Set down all the lines below, each one exactly as shown.

Recorded data
----------
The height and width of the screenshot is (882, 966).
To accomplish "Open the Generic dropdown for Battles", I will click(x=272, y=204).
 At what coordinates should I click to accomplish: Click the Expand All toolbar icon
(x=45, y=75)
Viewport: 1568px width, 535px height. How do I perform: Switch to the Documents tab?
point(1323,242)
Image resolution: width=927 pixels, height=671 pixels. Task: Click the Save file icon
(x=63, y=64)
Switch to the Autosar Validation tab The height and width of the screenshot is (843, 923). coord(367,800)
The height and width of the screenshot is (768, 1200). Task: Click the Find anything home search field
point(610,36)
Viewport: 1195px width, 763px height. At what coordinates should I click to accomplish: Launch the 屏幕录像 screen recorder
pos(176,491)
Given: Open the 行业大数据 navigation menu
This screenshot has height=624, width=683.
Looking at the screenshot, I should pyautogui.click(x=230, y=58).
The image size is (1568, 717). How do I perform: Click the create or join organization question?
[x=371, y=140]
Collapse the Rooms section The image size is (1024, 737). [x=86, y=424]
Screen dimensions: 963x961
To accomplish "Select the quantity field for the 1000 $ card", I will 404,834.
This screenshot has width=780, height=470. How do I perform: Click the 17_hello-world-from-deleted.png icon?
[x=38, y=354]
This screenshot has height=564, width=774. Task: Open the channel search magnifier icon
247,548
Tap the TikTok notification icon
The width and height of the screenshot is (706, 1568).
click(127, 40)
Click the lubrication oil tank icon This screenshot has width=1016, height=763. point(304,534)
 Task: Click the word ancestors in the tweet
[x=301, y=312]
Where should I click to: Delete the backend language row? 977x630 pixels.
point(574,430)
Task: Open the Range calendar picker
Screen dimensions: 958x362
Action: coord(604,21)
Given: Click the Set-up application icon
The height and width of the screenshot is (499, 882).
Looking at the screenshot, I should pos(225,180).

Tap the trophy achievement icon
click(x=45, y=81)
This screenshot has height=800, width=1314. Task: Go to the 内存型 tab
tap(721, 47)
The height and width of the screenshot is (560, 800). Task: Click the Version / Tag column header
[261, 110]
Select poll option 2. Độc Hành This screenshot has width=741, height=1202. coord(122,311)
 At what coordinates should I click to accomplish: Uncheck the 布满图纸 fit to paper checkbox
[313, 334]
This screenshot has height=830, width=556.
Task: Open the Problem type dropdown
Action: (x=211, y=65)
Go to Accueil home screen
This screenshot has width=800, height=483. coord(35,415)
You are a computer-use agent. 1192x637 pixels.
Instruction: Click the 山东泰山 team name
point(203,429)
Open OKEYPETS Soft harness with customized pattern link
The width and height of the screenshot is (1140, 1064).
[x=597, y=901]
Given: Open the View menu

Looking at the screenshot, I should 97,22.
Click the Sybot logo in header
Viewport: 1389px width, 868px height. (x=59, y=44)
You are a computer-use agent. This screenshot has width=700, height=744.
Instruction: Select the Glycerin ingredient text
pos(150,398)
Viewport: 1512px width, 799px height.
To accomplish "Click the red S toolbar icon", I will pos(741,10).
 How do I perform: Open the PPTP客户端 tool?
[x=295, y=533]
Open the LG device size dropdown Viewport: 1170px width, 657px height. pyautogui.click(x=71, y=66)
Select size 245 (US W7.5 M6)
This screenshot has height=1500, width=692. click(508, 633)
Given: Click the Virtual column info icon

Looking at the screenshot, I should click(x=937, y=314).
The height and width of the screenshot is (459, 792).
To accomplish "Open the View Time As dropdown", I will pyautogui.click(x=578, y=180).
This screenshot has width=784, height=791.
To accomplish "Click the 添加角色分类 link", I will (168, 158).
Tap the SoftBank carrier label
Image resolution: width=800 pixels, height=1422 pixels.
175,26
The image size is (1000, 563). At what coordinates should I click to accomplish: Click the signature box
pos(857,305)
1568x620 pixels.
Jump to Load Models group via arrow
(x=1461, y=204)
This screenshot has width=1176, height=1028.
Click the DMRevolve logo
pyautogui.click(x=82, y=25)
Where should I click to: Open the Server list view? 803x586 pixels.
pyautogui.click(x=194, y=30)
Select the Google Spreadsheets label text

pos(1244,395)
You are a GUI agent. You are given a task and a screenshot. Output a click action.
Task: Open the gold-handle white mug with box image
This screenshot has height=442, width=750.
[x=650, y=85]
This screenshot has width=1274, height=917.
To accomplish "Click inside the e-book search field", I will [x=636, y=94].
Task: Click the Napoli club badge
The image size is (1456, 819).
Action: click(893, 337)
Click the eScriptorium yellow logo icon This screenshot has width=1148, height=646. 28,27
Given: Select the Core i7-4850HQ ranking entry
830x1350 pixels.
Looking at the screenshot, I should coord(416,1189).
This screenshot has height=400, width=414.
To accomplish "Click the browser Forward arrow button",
----------
Result
The height and width of the screenshot is (882, 966).
To accomplish "Open the Generic dropdown for Battles", I will click(x=272, y=204).
 At what coordinates should I click to accomplish: Click the Expand All toolbar icon
(x=45, y=75)
Viewport: 1568px width, 535px height. How do I perform: Switch to the Documents tab?
point(1323,242)
Image resolution: width=927 pixels, height=671 pixels. Task: Click the Save file icon
(x=63, y=64)
Switch to the Autosar Validation tab The height and width of the screenshot is (843, 923). coord(367,800)
The height and width of the screenshot is (768, 1200). Task: Click the Find anything home search field
point(610,36)
Viewport: 1195px width, 763px height. At what coordinates should I click to accomplish: Launch the 屏幕录像 screen recorder
pos(176,491)
Given: Open the 行业大数据 navigation menu
This screenshot has height=624, width=683.
Looking at the screenshot, I should pyautogui.click(x=230, y=58).
The image size is (1568, 717). How do I perform: Click the create or join organization question?
[x=371, y=140]
Collapse the Rooms section The image size is (1024, 737). [x=86, y=424]
Screen dimensions: 963x961
To accomplish "Select the quantity field for the 1000 $ card", I will 404,834.
This screenshot has width=780, height=470. How do I perform: Click the 17_hello-world-from-deleted.png icon?
[x=38, y=354]
This screenshot has height=564, width=774. Task: Open the channel search magnifier icon
247,548
Tap the TikTok notification icon
The width and height of the screenshot is (706, 1568).
click(127, 40)
Click the lubrication oil tank icon This screenshot has width=1016, height=763. point(304,534)
 Task: Click the word ancestors in the tweet
[x=301, y=312]
Where should I click to: Delete the backend language row? 977x630 pixels.
point(574,430)
Task: Open the Range calendar picker
Screen dimensions: 958x362
Action: coord(604,21)
Given: Click the Set-up application icon
The height and width of the screenshot is (499, 882).
Looking at the screenshot, I should pos(225,180).

Tap the trophy achievement icon
click(x=45, y=81)
This screenshot has height=800, width=1314. Task: Go to the 内存型 tab
tap(721, 47)
The height and width of the screenshot is (560, 800). Task: Click the Version / Tag column header
[261, 110]
Select poll option 2. Độc Hành This screenshot has width=741, height=1202. coord(122,311)
 At what coordinates should I click to accomplish: Uncheck the 布满图纸 fit to paper checkbox
[313, 334]
This screenshot has height=830, width=556.
Task: Open the Problem type dropdown
Action: (x=211, y=65)
Go to Accueil home screen
This screenshot has width=800, height=483. coord(35,415)
You are a computer-use agent. 1192x637 pixels.
Instruction: Click the 山东泰山 team name
point(203,429)
Open OKEYPETS Soft harness with customized pattern link
The width and height of the screenshot is (1140, 1064).
[x=597, y=901]
Given: Open the View menu

Looking at the screenshot, I should 97,22.
Click the Sybot logo in header
Viewport: 1389px width, 868px height. (x=59, y=44)
You are a computer-use agent. This screenshot has width=700, height=744.
Instruction: Select the Glycerin ingredient text
pos(150,398)
Viewport: 1512px width, 799px height.
To accomplish "Click the red S toolbar icon", I will pos(741,10).
 How do I perform: Open the PPTP客户端 tool?
[x=295, y=533]
Open the LG device size dropdown Viewport: 1170px width, 657px height. pyautogui.click(x=71, y=66)
Select size 245 (US W7.5 M6)
This screenshot has height=1500, width=692. click(508, 633)
Given: Click the Virtual column info icon

Looking at the screenshot, I should click(x=937, y=314).
The height and width of the screenshot is (459, 792).
To accomplish "Open the View Time As dropdown", I will pyautogui.click(x=578, y=180).
This screenshot has width=784, height=791.
To accomplish "Click the 添加角色分类 link", I will (168, 158).
Tap the SoftBank carrier label
Image resolution: width=800 pixels, height=1422 pixels.
175,26
The image size is (1000, 563). At what coordinates should I click to accomplish: Click the signature box
pos(857,305)
1568x620 pixels.
Jump to Load Models group via arrow
(x=1461, y=204)
This screenshot has width=1176, height=1028.
Click the DMRevolve logo
pyautogui.click(x=82, y=25)
Where should I click to: Open the Server list view? 803x586 pixels.
pyautogui.click(x=194, y=30)
Select the Google Spreadsheets label text

pos(1244,395)
You are a GUI agent. You are given a task and a screenshot. Output a click action.
Task: Open the gold-handle white mug with box image
This screenshot has height=442, width=750.
[x=650, y=85]
This screenshot has width=1274, height=917.
To accomplish "Click inside the e-book search field", I will [x=636, y=94].
Task: Click the Napoli club badge
The image size is (1456, 819).
Action: click(893, 337)
Click the eScriptorium yellow logo icon This screenshot has width=1148, height=646. 28,27
Given: Select the Core i7-4850HQ ranking entry
830x1350 pixels.
Looking at the screenshot, I should coord(416,1189).
This screenshot has height=400, width=414.
To accomplish "Click the browser Forward arrow button",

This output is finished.